Launched a war of aggression against your neighbor because you thought you could annex an entire country in a few months, only to find out that you’re in a prolonged war of attrition that your own people might get severely tired of? Well, then you do what the Kremlin did, and iteratively crackdown on internet access and freedoms over several years. And Putin isn’t stopping.

Russia appears to be degrading performance or access to some targeted internet sites, such as YouTube, while also building out state-controlled alternatives to Western technology, which will inevitably be banned.

YouTube videos that won’t load. A visit to a popular independent media website that produces only a blank page. Cellphone internet connections that are down for hours or days. While it’s still possible to circumvent restrictions by using virtual private network apps, those are routinely blocked, too.

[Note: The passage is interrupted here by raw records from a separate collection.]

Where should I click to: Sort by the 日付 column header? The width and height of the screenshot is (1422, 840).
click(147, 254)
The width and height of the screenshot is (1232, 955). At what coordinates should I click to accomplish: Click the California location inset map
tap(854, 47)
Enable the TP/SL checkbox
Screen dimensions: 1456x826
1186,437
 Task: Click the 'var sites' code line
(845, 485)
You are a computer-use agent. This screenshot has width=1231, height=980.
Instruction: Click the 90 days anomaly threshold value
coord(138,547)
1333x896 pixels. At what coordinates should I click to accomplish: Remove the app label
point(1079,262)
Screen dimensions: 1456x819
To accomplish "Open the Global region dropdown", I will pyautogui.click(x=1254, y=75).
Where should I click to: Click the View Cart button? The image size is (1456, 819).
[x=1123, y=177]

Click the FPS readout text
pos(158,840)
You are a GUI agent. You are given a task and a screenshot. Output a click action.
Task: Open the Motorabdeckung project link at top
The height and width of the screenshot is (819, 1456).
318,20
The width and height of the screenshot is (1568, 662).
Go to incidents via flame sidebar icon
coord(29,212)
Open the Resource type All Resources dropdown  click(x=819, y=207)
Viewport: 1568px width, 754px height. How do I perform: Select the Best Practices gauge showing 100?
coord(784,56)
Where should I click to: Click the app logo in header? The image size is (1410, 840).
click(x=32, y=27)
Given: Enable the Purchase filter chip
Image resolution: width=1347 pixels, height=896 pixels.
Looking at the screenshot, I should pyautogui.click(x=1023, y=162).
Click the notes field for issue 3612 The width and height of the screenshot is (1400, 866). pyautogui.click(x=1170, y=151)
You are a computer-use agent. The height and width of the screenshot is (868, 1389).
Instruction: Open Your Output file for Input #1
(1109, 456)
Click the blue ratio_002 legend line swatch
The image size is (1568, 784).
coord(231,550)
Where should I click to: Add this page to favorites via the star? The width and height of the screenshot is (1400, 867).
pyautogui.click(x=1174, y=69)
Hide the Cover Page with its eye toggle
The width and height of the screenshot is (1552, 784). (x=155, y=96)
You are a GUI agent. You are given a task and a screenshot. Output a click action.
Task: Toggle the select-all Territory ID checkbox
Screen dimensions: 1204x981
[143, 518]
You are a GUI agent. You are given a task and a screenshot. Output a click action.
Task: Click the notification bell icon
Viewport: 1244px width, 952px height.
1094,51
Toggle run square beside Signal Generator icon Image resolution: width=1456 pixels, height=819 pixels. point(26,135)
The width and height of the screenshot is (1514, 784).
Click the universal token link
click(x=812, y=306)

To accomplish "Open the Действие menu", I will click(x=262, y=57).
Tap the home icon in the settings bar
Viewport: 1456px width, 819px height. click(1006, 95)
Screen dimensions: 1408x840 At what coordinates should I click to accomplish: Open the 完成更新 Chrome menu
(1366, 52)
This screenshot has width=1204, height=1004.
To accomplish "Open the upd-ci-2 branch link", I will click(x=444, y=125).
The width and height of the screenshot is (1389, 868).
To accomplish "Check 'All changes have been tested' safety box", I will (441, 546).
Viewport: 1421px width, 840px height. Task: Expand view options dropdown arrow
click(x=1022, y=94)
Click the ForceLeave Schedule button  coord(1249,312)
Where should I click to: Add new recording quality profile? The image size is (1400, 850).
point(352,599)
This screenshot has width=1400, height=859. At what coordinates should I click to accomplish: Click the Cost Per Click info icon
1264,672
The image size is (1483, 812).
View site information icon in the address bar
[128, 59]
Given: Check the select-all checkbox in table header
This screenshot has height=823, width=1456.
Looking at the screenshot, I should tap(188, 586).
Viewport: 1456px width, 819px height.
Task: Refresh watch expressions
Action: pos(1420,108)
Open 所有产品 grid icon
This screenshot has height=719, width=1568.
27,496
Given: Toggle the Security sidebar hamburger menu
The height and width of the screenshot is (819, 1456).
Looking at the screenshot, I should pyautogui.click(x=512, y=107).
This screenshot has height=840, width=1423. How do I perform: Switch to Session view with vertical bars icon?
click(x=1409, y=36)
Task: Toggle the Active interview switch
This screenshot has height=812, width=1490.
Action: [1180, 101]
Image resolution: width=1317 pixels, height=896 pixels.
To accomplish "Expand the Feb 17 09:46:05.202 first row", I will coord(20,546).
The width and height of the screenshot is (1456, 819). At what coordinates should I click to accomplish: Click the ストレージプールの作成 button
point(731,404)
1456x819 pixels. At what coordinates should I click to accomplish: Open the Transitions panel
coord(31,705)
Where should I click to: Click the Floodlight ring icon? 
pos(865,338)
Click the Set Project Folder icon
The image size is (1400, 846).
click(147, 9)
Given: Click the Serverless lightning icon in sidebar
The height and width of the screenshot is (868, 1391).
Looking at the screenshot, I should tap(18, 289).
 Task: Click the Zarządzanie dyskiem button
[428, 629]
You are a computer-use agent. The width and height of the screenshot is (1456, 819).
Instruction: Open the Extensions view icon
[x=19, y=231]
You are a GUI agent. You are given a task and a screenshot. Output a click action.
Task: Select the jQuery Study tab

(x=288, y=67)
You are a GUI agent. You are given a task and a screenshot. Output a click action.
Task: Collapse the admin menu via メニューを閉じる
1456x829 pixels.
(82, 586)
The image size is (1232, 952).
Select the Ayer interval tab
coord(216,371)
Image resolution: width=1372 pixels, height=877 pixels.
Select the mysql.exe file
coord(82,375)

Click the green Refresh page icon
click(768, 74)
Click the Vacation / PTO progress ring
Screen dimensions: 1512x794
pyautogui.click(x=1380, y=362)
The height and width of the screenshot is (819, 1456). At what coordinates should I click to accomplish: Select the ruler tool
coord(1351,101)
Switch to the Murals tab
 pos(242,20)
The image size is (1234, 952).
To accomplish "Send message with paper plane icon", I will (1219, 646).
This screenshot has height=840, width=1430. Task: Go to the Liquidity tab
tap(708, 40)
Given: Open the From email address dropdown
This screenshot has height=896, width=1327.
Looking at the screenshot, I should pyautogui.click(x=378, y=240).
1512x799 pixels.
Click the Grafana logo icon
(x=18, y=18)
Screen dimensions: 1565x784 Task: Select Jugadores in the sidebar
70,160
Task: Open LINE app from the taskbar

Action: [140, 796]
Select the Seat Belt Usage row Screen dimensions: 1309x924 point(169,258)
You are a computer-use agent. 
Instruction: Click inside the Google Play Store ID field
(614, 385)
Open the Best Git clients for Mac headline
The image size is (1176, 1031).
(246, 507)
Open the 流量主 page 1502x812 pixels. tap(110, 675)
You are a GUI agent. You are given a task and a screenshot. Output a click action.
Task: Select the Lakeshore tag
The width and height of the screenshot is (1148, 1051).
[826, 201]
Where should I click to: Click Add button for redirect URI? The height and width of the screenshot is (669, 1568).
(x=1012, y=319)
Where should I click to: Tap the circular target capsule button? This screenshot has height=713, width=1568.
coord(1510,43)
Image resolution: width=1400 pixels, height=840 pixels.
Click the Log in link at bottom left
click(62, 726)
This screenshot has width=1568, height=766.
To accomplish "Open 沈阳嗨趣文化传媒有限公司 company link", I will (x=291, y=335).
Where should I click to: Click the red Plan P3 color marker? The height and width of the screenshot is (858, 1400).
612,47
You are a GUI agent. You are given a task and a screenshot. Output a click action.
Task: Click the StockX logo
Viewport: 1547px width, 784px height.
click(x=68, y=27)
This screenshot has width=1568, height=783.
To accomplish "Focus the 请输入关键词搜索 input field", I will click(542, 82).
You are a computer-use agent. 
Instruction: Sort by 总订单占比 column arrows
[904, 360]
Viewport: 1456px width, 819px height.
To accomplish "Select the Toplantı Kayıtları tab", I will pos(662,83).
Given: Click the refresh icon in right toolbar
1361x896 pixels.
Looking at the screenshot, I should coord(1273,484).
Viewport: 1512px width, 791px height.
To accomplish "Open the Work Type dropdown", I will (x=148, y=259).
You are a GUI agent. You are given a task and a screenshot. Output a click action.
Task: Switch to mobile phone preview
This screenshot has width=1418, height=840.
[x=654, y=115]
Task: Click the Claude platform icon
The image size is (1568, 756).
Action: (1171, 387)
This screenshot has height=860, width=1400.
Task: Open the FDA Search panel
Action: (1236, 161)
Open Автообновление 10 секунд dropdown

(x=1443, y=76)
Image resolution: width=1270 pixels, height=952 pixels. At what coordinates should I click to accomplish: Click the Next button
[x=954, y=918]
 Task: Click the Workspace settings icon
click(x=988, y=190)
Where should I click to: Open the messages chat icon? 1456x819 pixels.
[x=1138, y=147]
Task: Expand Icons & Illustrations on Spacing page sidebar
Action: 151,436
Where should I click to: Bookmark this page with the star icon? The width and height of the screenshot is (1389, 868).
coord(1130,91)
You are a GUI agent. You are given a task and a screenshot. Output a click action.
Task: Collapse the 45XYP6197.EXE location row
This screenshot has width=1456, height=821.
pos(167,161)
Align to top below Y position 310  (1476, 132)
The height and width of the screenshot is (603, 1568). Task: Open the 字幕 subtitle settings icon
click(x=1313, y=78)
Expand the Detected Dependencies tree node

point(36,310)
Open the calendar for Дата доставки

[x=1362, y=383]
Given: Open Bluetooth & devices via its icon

Authorities further restricted internet access this summer with widespread shutdowns of cellphone internet connections and adopting a law punishing users for searching for content they deem illicit.

They also are threatening to go after the popular WhatsApp platform while rolling out a new “national” messaging app that’s widely expected to be heavily monitored.

So it’s a three-pronged approach, designed purely to silence dissent and prevent the distribution of anti-government speech online as well as any coordination from opposition groups that could occur there. The banning or degradation of websites controls the information Russian citizens will see, the attacks on VPNs prevents them from getting around that control, and the mandated use of state-controlled messaging apps ensures that Russians won’t try to coordinate dissent activities online or, if they mistakenly do, provide the Russian government with a way to monitor that activity.

And I do mean mandated.

Starting next month, all new smartphones sold in Russia will come pre-installed with MAX, a government-developed messaging and services app. Officials describe MAX as Russia’s answer to China’s WeChat: an all-in-one platform for chatting, posting updates, making payments, and accessing government services.

The Kremlin has already begun testing MAX in schools, with authorities hinting it could soon become mandatory for teachers, parents, and even students. Experts warn that this level of integration will make MAX unavoidable in everyday Russian life.

Deputy head of Russia’s IT committee, Anton Gorelkin, recently warned WhatsApp to “prepare to leave the Russian market.” With nearly 100 million Russian users, losing WhatsApp would mark a massive shift in how people communicate.

Make no mistake, this is all a symptom of fear. Russia wouldn’t try to silence online information unless Russians were hungry for it and unless the Russian government didn’t want that information to get out. Ditto when it comes to the use of VPNs. And the Kremlin wouldn’t be trying to control how Russian citizens communicate online unless it feared it would be used to threaten government control. None of this represents strength, nor confidence. It’s fear.

Maybe this will work, though I doubt it, if given a long enough timeline for all of this to play out. The internet tends to route around censorship, as the saying goes, and I’m not sure the Russian people have been conditioned to accept the government’s word in the same way the Chinese people may have been.

But what I do know is that Putin and his government aren’t taking these actions because everything is going so well for them.